Естественно, это было абсолютно заслуженным, поэтому были и возможности широкие, и звания, и хорошая зарплата. Были и слава, и ошеломительная популярность – по уровню таланта. Конечно, папе повезло в том, что его таланту дали раскрыться – никто не мешал и препоны на пути не выставлял. А ведь далеко не все артисты в советские годы имели на своем пути зеленый свет. Многих, кто не вписывался в советскую доктрину, «задвигали» раз и навсегда.

Случались, конечно, в жизни отца ситуации, которые его сильно огорчали. Например, после встреч с некоторыми чиновниками он, бывало, приходил крайне раздраженным. Чванство, тупость, бескультурье – то, что его очень расстраивало. При этом мнение свое папа в основном держал при себе, в дискуссиях не участвовал, переживаниями делился только с семьей.

Еще отца всегда спасало и вдохновляло дружеское общение – это то, без чего Юрий Никулин жить не мог. Общение с дорогими сердцу людьми его расслабляло, позволяло абстрагироваться от работы и проблем, связанных с ней.

Кроме вышеперечисленных друзей у папы были приятельские отношения со многими актерами. Однажды, когда мы еще жили в коммуналке, у нас на пороге возник коллега отца по «Бриллиантовой руке» – Андрей Миронов. Андрей Александрович договорился встретиться с папой у нас дома, а родители как раз в это время отошли по своим делам и задержались. Я открыл ему дверь: «Родителей нет. Подождете их?» Андрей согласился и прошел в нашу комнату.

В то время я читал книгу Виктора Драгунского «Денискины рассказы» – она лежала на столе. Миронов, чтобы скоротать время, открыл эту книгу и начал читать вслух рассказ «Слон и радио». Не знаю, смеялся ли я так еще когда-нибудь в жизни?! С таким искусством, с таким артистизмом Миронов разыграл в лицах эту историю!
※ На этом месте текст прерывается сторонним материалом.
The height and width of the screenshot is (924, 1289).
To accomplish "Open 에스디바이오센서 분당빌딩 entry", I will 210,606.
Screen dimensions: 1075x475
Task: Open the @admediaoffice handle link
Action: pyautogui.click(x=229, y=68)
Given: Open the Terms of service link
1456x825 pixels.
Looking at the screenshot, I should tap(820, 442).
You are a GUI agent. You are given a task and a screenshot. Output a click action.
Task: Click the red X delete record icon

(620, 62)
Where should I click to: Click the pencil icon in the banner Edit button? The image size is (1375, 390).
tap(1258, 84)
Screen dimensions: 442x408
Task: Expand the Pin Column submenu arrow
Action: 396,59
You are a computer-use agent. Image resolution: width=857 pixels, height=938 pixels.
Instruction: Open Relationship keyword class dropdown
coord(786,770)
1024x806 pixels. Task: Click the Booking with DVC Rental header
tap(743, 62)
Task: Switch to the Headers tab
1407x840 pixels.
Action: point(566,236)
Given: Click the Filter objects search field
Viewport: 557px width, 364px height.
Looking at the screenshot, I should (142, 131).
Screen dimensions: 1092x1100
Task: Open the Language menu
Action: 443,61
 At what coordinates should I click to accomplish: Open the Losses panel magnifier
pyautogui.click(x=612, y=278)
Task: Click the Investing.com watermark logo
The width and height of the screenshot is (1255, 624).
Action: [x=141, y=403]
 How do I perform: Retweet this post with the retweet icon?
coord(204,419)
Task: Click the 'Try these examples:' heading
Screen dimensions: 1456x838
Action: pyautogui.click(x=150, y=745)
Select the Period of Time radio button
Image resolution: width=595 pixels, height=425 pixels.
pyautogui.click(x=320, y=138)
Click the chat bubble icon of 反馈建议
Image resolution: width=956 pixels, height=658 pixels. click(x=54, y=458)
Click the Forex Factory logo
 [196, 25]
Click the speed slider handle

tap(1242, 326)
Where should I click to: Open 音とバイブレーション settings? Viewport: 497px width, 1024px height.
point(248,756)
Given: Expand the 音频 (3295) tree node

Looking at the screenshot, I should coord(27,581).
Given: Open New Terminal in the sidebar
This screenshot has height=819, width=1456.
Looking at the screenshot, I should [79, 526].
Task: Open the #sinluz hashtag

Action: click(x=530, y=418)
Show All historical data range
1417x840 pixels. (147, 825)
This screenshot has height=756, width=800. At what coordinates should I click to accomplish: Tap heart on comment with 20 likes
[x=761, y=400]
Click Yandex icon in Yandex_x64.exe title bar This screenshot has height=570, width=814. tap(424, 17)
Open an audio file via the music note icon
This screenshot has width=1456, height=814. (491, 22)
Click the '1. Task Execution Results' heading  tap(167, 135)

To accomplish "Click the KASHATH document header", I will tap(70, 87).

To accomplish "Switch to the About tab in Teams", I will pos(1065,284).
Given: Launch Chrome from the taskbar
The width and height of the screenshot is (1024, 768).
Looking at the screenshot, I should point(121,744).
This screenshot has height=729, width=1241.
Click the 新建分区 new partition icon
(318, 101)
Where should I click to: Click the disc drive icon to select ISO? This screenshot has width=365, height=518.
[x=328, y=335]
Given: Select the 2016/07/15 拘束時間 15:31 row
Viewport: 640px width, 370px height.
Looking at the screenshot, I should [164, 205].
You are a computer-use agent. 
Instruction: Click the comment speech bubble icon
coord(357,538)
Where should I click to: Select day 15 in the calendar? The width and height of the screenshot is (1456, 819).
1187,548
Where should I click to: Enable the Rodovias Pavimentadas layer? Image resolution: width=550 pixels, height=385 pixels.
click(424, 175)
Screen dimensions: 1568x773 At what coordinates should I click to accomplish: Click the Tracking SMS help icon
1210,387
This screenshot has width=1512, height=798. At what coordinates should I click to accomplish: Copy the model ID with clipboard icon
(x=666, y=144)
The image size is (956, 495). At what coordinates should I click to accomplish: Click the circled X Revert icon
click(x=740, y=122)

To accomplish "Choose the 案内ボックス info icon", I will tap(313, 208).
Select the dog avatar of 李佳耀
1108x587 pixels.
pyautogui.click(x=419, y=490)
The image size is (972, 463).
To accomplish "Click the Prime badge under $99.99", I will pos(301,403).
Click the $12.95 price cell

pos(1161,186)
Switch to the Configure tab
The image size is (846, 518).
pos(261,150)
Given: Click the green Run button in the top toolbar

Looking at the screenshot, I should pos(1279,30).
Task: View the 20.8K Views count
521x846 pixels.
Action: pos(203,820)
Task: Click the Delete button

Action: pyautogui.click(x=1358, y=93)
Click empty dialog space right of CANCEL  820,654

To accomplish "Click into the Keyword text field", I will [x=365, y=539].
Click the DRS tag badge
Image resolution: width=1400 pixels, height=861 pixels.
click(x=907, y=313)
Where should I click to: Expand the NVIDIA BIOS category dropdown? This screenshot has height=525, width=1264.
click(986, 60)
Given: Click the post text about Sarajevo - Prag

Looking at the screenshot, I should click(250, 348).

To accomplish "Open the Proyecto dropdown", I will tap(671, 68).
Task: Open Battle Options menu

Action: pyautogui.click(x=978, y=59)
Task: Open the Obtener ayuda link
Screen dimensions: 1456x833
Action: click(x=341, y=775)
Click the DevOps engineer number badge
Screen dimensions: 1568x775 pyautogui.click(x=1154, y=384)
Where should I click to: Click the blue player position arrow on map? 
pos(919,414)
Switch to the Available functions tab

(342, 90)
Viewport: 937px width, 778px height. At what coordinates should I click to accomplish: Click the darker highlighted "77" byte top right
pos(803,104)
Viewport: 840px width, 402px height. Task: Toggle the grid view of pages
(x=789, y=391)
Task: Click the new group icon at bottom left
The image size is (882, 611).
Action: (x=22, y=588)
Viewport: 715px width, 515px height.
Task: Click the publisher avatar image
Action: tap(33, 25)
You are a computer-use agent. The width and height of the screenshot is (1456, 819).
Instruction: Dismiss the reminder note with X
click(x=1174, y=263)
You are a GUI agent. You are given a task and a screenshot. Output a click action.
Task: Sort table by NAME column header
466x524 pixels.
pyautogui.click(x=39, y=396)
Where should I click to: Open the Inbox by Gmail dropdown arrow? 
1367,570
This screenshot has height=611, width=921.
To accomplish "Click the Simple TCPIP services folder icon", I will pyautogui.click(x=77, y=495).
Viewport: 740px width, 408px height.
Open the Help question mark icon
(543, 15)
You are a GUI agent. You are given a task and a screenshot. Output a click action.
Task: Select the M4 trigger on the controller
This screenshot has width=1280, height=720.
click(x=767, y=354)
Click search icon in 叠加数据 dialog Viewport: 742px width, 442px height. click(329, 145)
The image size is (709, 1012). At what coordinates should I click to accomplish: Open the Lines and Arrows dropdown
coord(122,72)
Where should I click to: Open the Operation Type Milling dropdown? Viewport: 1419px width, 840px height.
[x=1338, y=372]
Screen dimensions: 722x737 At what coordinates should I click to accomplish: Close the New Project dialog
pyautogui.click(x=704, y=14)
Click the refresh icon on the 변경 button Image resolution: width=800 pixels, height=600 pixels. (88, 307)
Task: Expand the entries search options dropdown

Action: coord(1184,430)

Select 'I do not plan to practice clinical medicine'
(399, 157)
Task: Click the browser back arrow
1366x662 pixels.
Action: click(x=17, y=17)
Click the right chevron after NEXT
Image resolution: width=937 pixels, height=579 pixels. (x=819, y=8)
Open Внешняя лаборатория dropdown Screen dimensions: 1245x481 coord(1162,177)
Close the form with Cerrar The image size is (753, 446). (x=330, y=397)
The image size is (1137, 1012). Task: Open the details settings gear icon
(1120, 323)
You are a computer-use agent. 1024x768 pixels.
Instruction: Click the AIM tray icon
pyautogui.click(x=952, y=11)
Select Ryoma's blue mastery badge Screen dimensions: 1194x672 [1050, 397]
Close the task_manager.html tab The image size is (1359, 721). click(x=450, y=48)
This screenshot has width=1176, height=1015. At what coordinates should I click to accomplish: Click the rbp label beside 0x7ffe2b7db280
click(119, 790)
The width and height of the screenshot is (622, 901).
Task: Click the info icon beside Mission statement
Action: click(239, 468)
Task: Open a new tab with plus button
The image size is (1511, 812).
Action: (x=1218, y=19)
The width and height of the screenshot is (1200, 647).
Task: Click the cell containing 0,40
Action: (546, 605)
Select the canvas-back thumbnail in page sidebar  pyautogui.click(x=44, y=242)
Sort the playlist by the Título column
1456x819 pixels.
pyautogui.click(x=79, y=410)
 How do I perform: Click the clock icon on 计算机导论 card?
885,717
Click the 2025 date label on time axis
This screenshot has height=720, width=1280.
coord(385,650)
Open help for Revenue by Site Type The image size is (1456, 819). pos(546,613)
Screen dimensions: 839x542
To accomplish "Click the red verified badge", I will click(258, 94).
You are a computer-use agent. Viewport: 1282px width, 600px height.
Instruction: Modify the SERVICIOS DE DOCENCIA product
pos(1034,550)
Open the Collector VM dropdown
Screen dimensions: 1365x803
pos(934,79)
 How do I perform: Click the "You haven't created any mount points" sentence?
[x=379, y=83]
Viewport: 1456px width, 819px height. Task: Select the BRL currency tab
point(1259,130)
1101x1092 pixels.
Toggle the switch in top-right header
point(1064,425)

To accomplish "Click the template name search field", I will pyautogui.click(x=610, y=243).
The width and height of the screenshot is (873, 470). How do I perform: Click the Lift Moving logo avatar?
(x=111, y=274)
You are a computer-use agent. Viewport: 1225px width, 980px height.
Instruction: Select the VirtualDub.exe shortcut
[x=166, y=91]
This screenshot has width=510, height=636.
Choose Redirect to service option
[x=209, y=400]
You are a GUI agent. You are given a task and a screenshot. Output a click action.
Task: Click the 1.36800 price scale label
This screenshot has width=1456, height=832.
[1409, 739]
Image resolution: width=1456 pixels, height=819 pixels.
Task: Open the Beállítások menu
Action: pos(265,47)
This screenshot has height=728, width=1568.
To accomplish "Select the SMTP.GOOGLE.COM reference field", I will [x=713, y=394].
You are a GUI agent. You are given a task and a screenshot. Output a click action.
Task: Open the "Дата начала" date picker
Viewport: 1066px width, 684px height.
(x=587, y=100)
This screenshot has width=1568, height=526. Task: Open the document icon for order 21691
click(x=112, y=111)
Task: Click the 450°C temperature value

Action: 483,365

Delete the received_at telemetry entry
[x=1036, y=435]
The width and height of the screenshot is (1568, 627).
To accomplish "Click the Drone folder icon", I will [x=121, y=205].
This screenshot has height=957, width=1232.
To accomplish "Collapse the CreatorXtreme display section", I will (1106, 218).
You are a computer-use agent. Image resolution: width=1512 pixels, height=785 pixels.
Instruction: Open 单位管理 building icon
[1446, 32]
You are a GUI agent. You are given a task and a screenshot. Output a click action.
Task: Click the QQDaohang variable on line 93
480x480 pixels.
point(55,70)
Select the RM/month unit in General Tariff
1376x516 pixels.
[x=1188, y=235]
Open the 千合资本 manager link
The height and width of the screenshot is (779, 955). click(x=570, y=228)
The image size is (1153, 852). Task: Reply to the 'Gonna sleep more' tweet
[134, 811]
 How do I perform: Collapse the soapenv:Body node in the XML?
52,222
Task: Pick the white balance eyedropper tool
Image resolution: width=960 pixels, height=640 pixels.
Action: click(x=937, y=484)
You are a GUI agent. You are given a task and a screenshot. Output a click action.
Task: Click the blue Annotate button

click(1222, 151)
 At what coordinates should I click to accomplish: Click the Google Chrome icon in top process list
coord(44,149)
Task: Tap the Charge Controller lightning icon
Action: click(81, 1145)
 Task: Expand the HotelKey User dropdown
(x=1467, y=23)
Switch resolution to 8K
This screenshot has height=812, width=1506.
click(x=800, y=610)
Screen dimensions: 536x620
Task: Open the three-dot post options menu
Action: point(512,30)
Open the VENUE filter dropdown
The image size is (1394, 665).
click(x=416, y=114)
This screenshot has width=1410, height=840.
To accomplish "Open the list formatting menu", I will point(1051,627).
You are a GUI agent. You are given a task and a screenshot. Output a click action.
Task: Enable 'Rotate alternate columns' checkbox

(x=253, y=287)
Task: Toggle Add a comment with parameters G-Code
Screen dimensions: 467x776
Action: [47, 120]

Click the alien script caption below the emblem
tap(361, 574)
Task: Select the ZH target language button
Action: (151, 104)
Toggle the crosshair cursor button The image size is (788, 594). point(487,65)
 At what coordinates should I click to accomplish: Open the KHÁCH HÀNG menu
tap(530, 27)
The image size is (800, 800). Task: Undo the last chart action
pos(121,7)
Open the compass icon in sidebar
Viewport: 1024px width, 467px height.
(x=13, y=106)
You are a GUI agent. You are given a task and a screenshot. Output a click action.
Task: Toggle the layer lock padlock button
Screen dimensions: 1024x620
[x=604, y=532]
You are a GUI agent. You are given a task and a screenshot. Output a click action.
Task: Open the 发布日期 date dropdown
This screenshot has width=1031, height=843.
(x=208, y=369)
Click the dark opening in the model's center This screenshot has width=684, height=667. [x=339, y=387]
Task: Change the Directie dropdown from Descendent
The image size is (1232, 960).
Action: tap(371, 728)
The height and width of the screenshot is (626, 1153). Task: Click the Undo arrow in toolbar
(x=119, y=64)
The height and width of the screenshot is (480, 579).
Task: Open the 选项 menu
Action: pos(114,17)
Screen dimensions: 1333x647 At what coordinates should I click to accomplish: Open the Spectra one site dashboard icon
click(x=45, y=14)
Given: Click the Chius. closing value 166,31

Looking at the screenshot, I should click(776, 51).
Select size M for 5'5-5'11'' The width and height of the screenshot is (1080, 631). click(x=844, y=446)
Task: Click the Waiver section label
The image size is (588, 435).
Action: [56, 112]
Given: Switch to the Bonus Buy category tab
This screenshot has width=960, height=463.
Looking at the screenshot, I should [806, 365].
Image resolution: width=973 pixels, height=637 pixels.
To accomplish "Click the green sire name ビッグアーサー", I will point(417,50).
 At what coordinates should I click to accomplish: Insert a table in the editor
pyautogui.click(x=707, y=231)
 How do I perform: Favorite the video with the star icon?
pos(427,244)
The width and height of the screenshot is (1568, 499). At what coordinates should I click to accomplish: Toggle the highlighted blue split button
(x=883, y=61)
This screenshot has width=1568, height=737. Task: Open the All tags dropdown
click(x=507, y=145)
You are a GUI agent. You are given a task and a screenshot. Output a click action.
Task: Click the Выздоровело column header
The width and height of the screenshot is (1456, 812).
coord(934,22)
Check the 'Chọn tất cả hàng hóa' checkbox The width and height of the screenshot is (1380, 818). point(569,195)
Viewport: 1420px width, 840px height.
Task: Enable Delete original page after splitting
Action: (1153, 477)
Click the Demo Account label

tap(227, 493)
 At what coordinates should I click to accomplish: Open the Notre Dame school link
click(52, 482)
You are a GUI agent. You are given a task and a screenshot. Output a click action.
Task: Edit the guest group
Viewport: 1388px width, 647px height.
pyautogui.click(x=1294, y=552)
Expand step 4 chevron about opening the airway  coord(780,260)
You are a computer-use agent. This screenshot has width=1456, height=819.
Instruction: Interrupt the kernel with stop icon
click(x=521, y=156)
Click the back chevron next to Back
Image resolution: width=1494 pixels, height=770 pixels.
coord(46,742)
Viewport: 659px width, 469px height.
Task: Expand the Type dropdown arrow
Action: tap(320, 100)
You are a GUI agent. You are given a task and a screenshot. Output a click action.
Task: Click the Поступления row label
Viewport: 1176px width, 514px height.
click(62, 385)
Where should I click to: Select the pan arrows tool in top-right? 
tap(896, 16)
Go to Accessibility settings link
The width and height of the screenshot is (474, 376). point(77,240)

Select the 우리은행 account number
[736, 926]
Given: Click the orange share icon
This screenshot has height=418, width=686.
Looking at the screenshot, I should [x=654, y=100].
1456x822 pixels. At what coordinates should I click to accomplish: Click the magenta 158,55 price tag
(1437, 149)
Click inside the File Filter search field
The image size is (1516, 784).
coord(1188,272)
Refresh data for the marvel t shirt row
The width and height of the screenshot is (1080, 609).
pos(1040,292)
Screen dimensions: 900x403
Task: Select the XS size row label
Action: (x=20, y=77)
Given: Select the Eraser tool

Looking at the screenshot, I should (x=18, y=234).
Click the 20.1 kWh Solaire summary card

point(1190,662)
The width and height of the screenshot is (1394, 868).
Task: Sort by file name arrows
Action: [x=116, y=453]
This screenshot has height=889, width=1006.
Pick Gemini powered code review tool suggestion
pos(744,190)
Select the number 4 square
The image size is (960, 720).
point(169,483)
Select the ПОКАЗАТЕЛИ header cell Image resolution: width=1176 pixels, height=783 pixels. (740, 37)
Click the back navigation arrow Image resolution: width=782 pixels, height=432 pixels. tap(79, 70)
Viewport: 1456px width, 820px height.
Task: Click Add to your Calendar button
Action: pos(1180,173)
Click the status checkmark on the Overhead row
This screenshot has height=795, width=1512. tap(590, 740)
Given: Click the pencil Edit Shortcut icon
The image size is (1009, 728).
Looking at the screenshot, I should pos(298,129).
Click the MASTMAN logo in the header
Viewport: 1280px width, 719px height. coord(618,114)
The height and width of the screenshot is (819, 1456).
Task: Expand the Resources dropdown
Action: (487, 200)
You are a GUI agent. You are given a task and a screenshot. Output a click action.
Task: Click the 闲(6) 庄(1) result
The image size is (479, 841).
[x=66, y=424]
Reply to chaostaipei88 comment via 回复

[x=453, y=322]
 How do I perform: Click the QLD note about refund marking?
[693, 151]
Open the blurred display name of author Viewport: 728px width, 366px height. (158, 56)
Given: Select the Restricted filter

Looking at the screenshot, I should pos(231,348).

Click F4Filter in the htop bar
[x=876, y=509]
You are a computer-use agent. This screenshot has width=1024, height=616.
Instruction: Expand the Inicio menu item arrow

И был этот спектакль всего для одного зрителя – для меня.

Гости приходили всегда спонтанно. Почти все, кого потом назовут шестидесятниками, бывали в нашей коммунальной квартире. Для меня, ребенка, все они были дядями и тетями: дядя Женя Евтушенко, дядя Витя Некрасов, дядя Булат Окуджава, тетя Белла Ахмадулина. Собирались в одиннадцать ночи и сидели часов до четырех-пяти утра. Мы с братом тихонько пробирались под стол, где про нас иногда забывали, – и это были самые счастливые минуты. Мы сидели замерев и слушали, как читают стихи Евтушенко или Ахмадулина, поют Окуджава или артист дядя Женя Урбанский. Казалось, стены нашего дореволюционного особняка толщиной в четыре кирпича сотрясаются от вокала Урбанского, а оконные стекла дрожат.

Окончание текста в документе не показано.